Chalarangelo / 30-seconds-of-python

Short Python code snippets for all your development needs
https://www.30secondsofcode.org/python/p/1
Creative Commons Attribution 4.0 International
8.83k stars 1.26k forks source link

[BUG] is_anagram does not ignore punctuation or special characters and is inefficient #190

Closed mx-psi closed 4 years ago

mx-psi commented 4 years ago

The is_anagram snippet does not ignore punctuation or special characters. Furthermore, the running time could be improved using a collections.Counter.

Expected Snippet Behavior

is_anagram("#anagram", "Nag a ram!") should be True and run in linear time

Current Snippet Behavior

is_anagram("#anagram", "Nag a ram!") is False.

In cases where it does not fail it runs in linearithmic time (because of sorting), instead of linear time.

Possible Solution

One may improve the code as follows:

from collections import Counter

def is_anagram(s1, s2):
  return Counter(
    c.lower() for c in s1 if c.isalnum()
  ) == Counter(
    c.lower() for c in s2 if c.isalnum()
  )

The code counts the alphanumeric characters on each string in their lowercase version and checks if the counters match. There is no need for sorting and the intermediate strings need not be created.

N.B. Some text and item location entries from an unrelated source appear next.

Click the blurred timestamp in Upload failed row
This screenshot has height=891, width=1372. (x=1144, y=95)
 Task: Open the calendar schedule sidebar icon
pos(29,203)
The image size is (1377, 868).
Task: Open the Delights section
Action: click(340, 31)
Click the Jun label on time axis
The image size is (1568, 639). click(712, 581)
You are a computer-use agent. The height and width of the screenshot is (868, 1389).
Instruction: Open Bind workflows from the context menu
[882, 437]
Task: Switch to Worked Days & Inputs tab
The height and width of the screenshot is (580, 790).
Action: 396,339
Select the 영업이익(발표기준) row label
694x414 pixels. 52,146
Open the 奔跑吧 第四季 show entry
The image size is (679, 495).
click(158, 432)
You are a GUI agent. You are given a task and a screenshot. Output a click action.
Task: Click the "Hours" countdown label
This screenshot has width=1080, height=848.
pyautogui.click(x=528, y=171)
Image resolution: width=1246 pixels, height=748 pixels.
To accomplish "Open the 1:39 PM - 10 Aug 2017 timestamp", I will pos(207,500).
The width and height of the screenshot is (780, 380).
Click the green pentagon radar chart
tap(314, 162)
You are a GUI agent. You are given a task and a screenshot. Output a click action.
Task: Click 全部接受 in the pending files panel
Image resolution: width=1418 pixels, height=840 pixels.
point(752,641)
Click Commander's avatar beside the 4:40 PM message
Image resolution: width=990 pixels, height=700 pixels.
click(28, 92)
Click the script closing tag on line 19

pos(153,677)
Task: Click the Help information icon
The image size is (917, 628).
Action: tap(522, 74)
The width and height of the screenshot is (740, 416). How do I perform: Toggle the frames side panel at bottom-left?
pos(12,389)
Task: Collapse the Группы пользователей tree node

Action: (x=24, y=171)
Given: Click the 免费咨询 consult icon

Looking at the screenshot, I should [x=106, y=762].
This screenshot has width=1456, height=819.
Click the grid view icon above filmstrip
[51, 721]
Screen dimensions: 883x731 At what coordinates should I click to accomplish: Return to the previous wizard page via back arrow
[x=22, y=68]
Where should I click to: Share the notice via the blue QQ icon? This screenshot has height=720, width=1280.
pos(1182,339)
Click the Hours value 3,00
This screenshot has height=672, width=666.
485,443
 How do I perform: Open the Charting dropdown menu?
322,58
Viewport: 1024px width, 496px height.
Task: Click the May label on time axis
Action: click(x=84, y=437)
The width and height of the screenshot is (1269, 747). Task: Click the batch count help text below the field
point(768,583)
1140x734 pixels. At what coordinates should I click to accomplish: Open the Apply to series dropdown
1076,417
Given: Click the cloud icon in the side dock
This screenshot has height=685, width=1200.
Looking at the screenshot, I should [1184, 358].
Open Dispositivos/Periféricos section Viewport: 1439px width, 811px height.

I intend to open a PR for fixing this but I am unsure as to what counts as a special character. In the suggested fix, str.isalnum considers characters like U+2460 '①' to be alphanumeric and thus not a special character. Is that the correct interpretation of "special character"?

Chalarangelo commented 4 years ago

I guess ignoring punctuation and spaces counts. Anything weird such as '①' should not be checked against a simple anagram checker to begin with, so I guess it's ok to fail for cases like these. I'd love to see a PR for this sometime soon. :wink: